◆ DATA FOR THIS EXERCISE

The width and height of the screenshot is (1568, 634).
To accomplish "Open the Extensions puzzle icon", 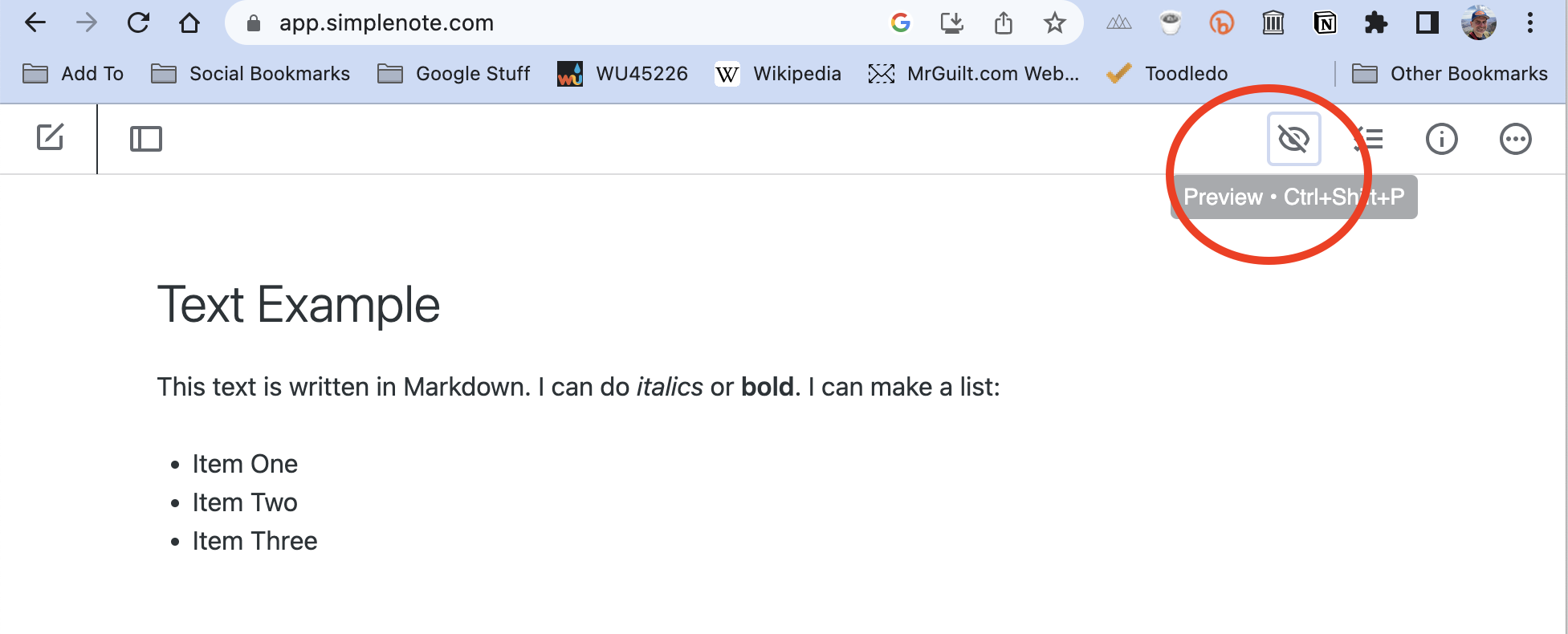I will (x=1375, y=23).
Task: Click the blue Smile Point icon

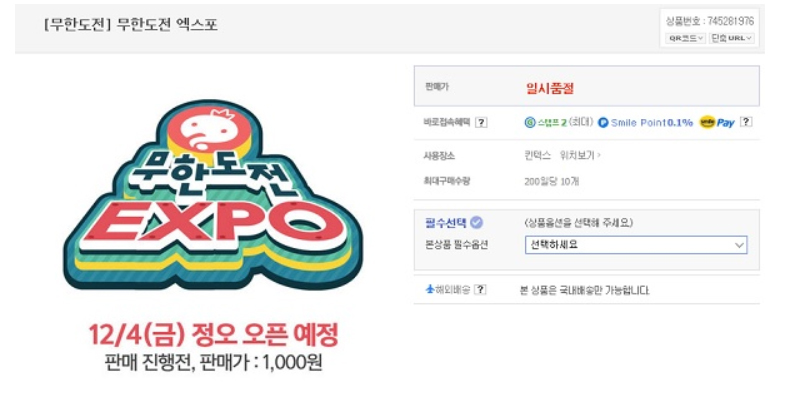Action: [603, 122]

* * *

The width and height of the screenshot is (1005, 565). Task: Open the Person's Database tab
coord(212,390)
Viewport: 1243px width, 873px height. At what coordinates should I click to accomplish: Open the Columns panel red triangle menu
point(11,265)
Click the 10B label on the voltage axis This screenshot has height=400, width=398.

◆ BRIEF
Everything above from the line containing "Viewport: 1243px width, 873px" through the line containing "Click the 10B" must be copied exactly. Nothing outside that range belongs in the answer.

◆ ANSWER TO THE EXERCISE
Viewport: 1243px width, 873px height. At what coordinates should I click to accomplish: Open the Columns panel red triangle menu
point(11,265)
Click the 10B label on the voltage axis This screenshot has height=400, width=398.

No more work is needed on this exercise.